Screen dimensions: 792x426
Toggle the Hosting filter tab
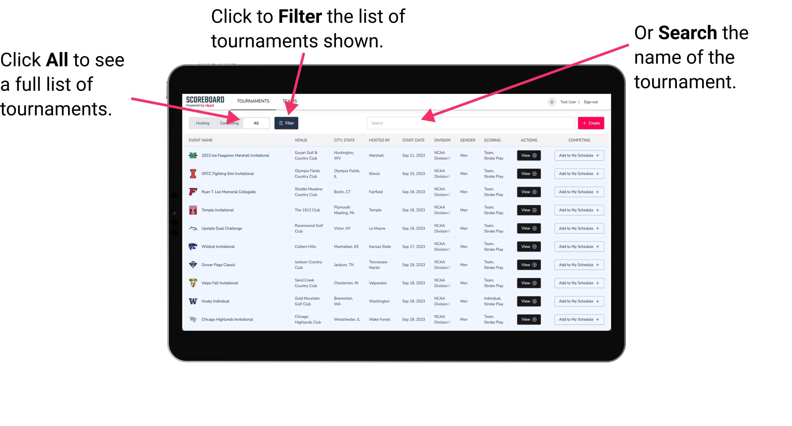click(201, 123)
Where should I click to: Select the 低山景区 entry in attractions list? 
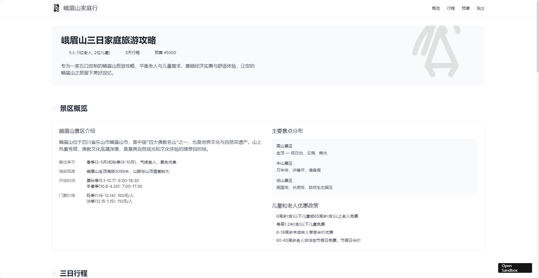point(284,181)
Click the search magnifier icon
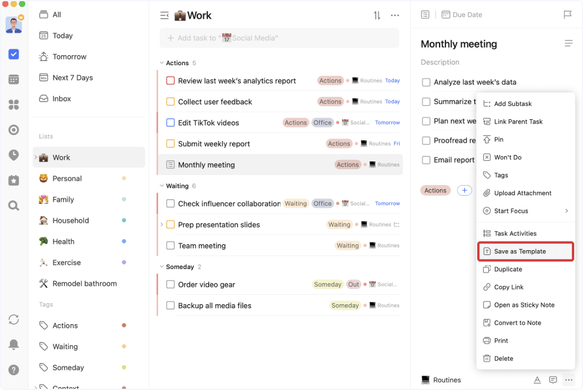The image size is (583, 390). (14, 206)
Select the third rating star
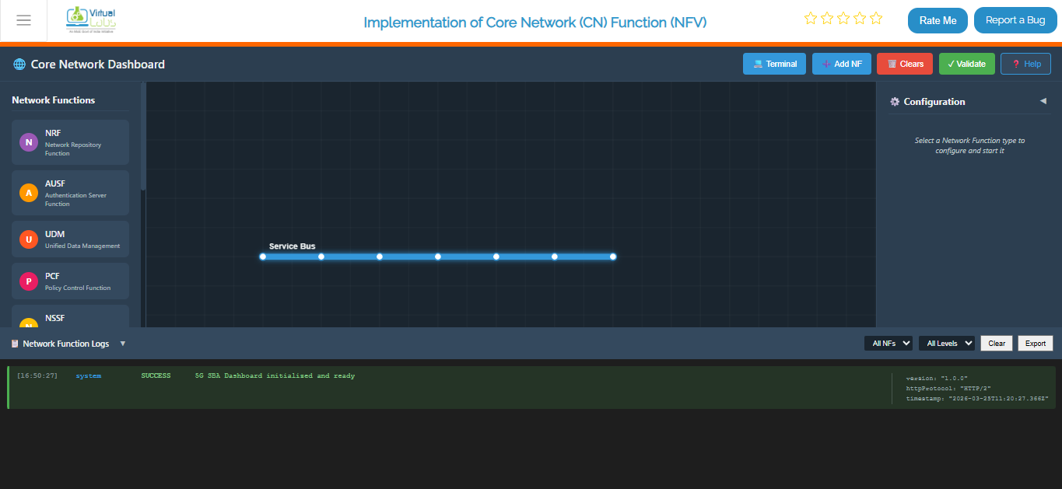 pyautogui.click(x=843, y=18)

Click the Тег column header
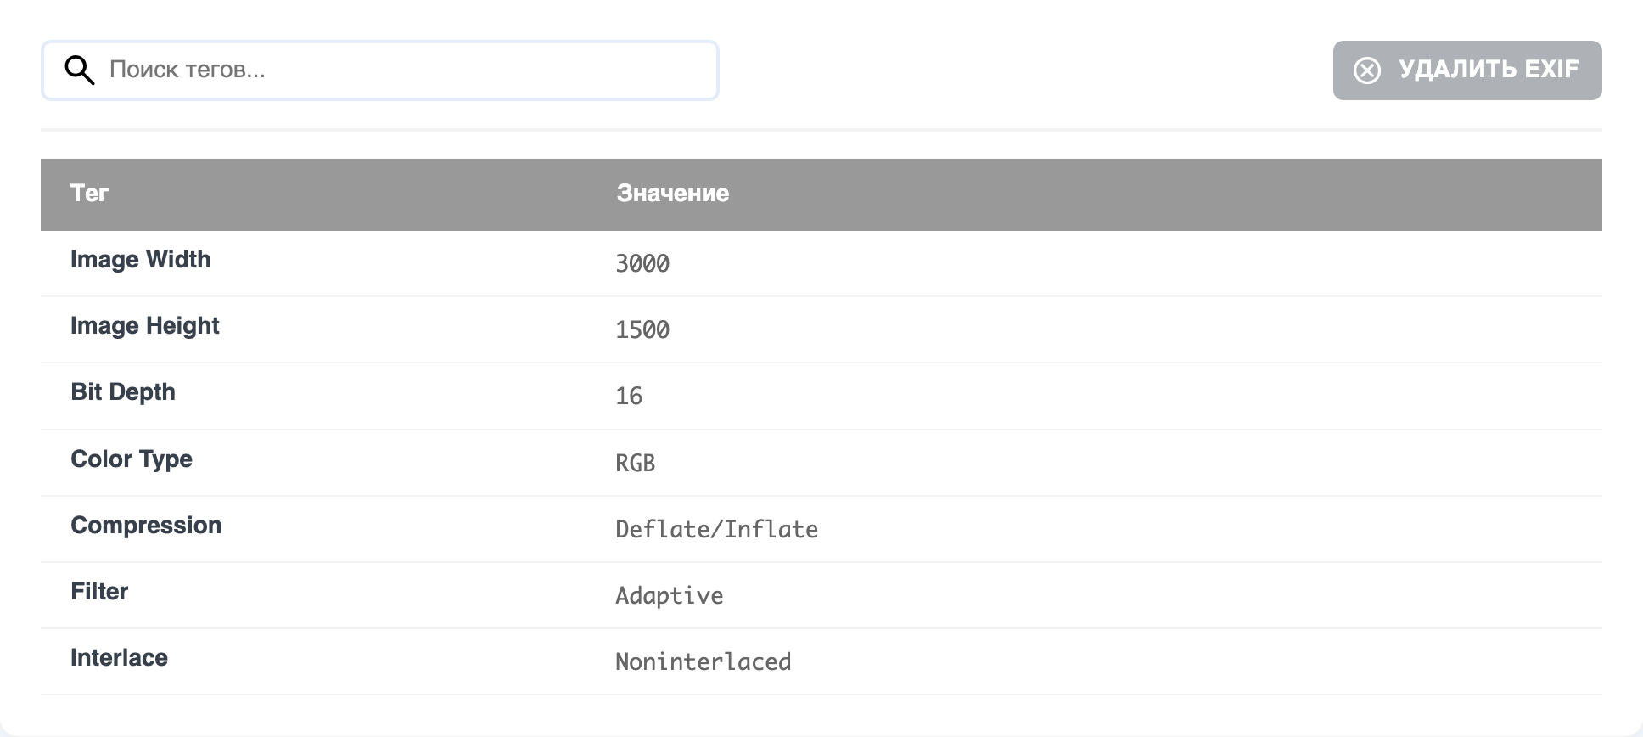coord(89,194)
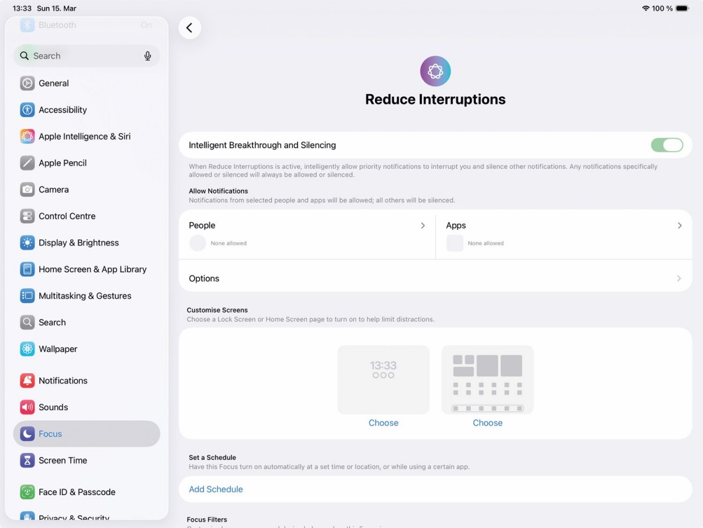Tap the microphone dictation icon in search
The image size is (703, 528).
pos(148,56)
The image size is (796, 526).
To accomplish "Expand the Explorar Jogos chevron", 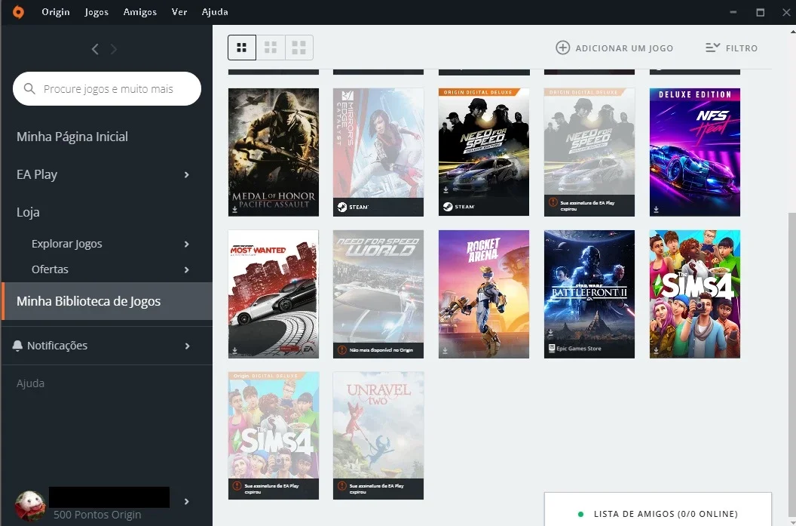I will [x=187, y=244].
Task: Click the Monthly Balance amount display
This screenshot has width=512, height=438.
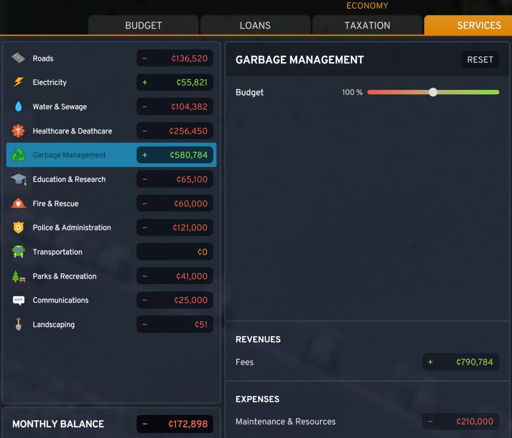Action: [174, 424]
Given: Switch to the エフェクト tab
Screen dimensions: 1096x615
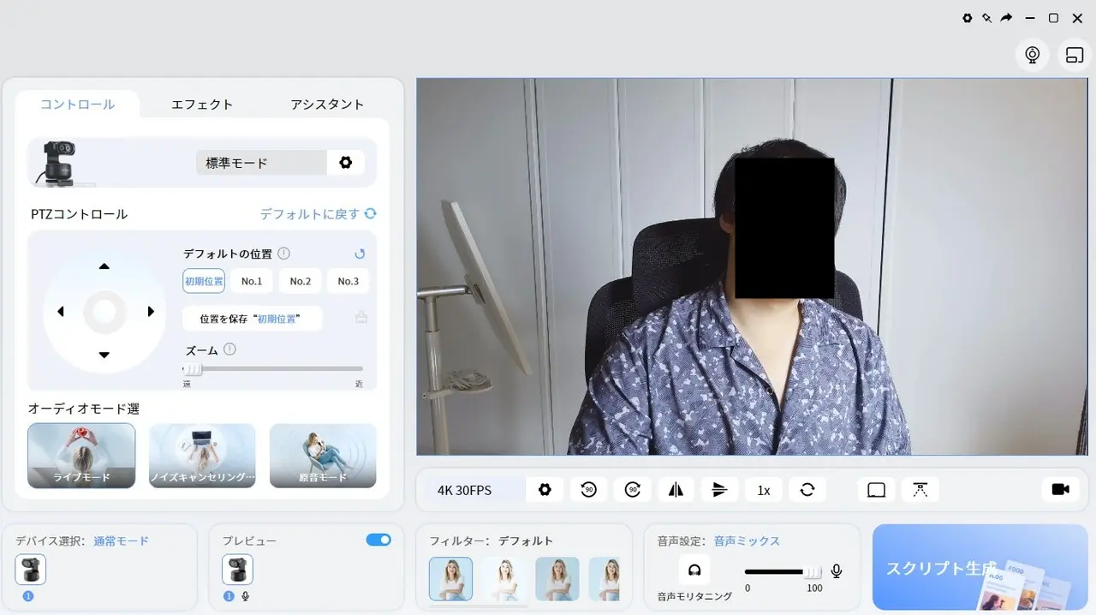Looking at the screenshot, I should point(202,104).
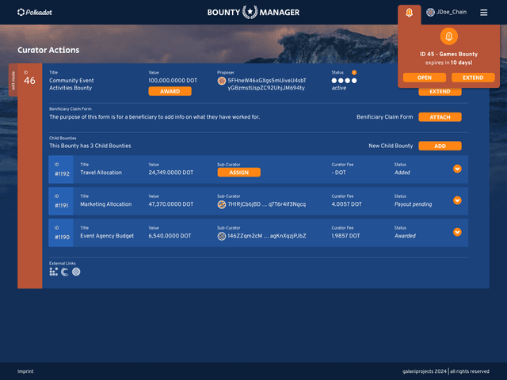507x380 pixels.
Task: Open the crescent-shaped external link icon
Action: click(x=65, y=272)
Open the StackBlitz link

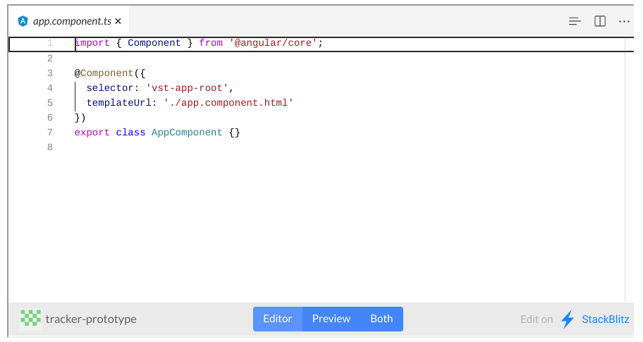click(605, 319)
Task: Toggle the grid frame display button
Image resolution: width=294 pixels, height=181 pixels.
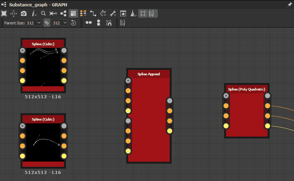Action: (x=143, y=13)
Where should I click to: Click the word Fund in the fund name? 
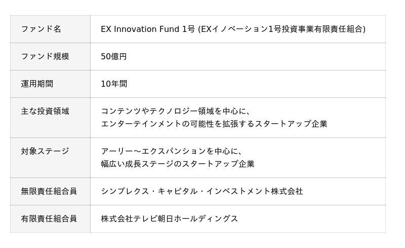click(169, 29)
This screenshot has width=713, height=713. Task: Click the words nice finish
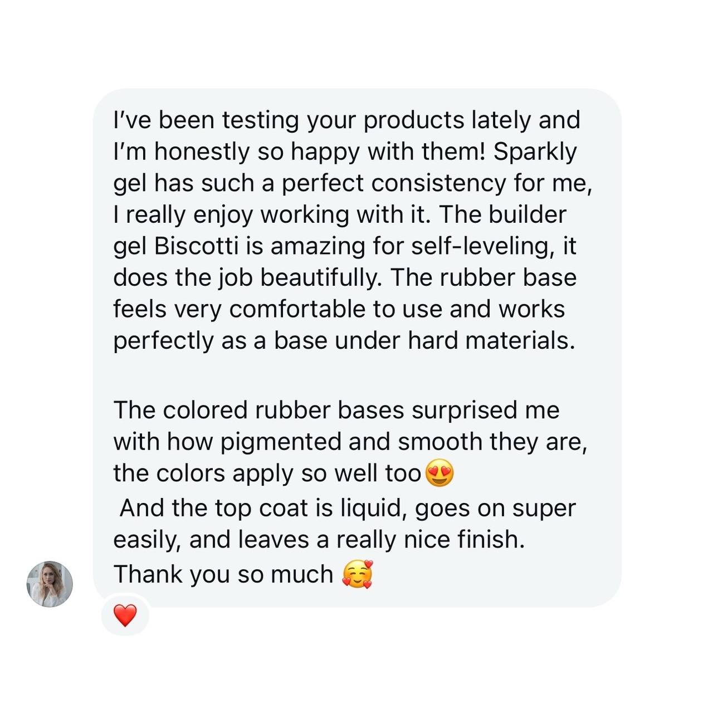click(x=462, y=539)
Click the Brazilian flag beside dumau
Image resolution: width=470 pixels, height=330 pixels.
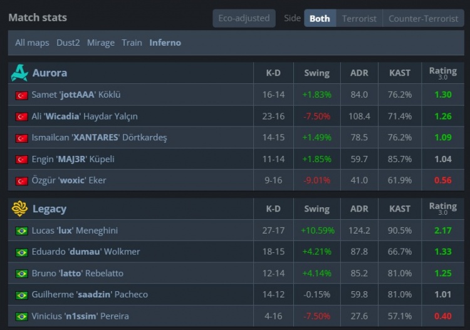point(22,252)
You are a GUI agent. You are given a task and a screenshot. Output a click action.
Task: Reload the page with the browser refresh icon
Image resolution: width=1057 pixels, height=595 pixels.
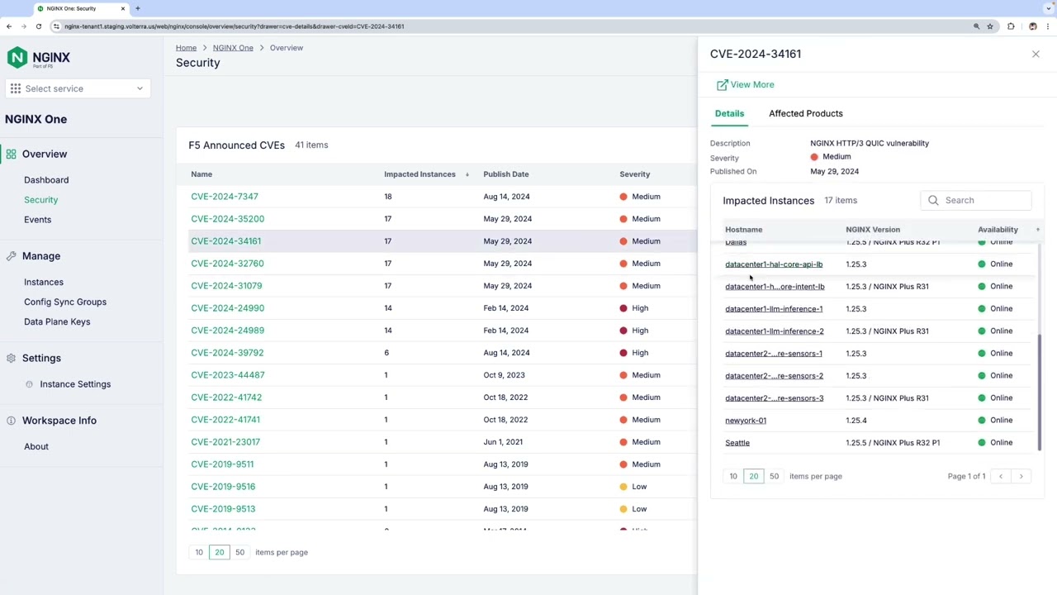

--- WHAT TO WORK ON ---
From the material above, copy out every line bearing the string "display".

--- SOLUTION FOR THIS PROBLEM ---
Task: Click the Monthly Balance amount display
Task: Toggle the grid frame display button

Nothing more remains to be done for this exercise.